(Saved data entries)
====

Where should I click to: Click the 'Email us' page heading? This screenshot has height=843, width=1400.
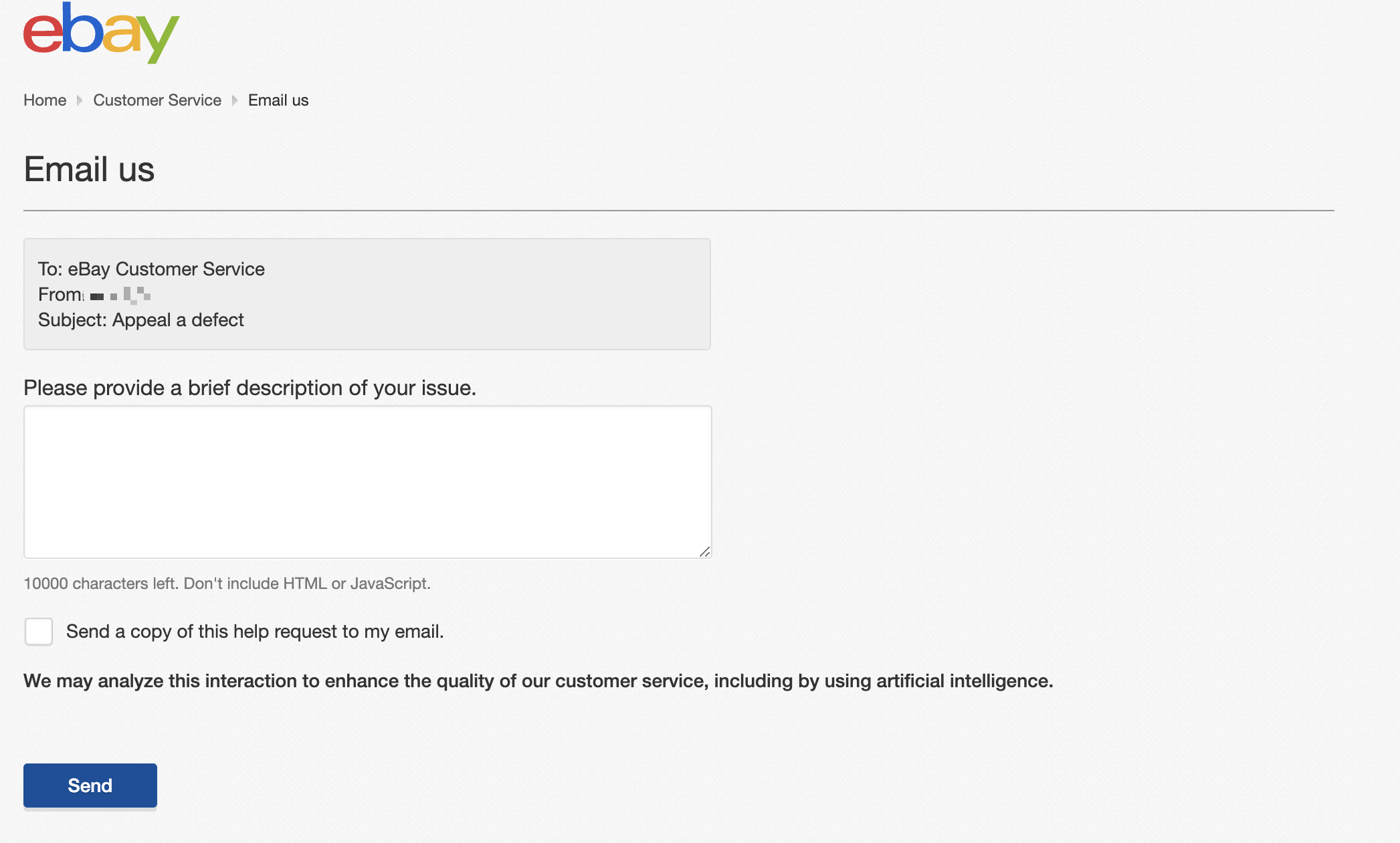pyautogui.click(x=89, y=169)
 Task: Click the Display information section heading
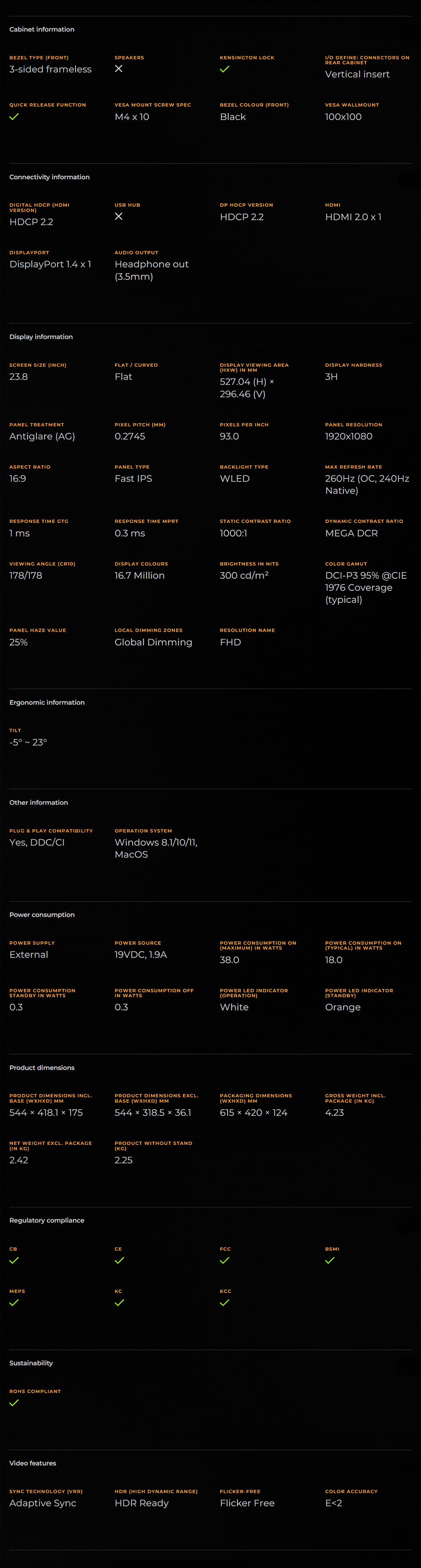point(41,336)
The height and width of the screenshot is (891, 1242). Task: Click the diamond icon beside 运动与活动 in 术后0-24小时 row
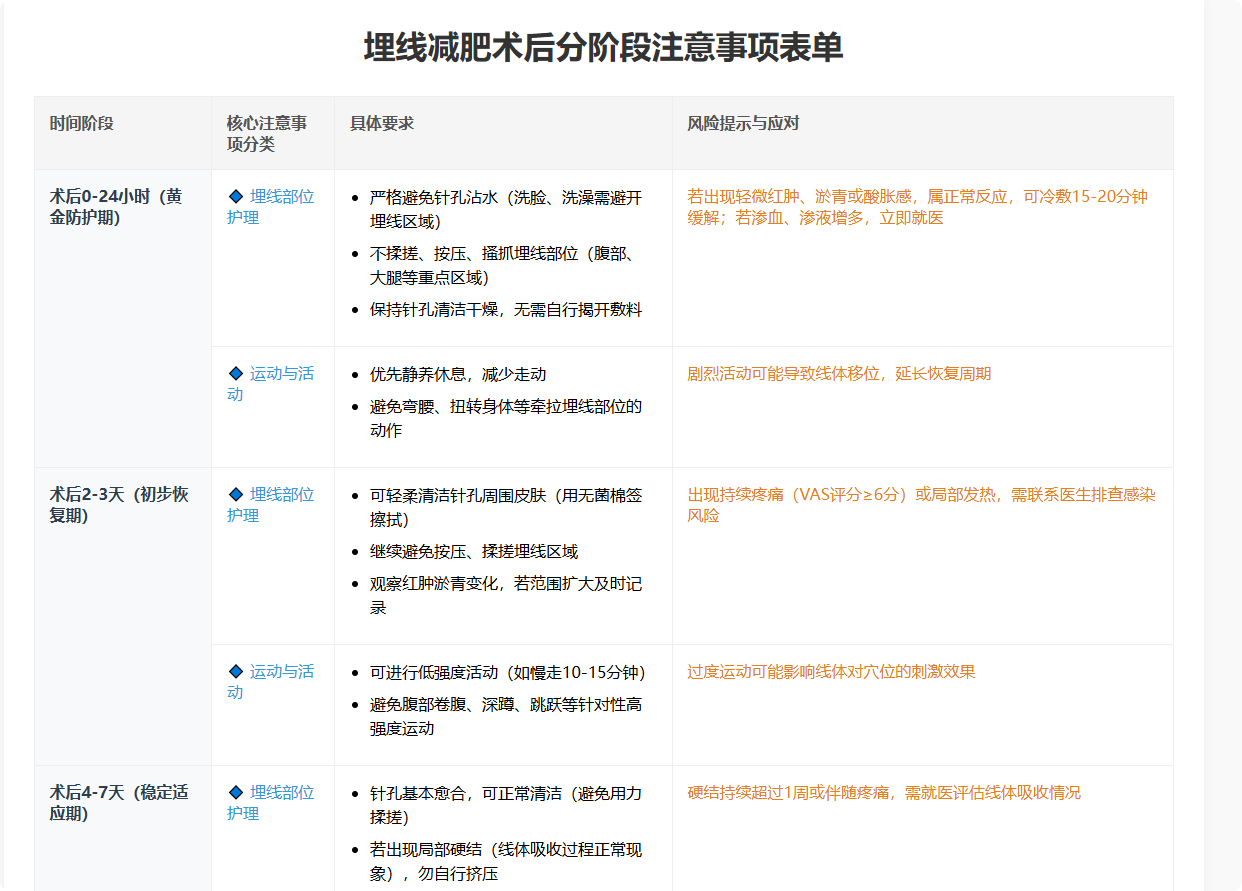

====

# Directions
Repeat all the records above exactly, leaving out any pictures.

# Written response
Where should I click to: Click the 'Email us' page heading? This screenshot has height=843, width=1400.
pyautogui.click(x=89, y=169)
 Task: Click the Display information section heading
point(41,336)
The height and width of the screenshot is (891, 1242). Task: Click the diamond icon beside 运动与活动 in 术后0-24小时 row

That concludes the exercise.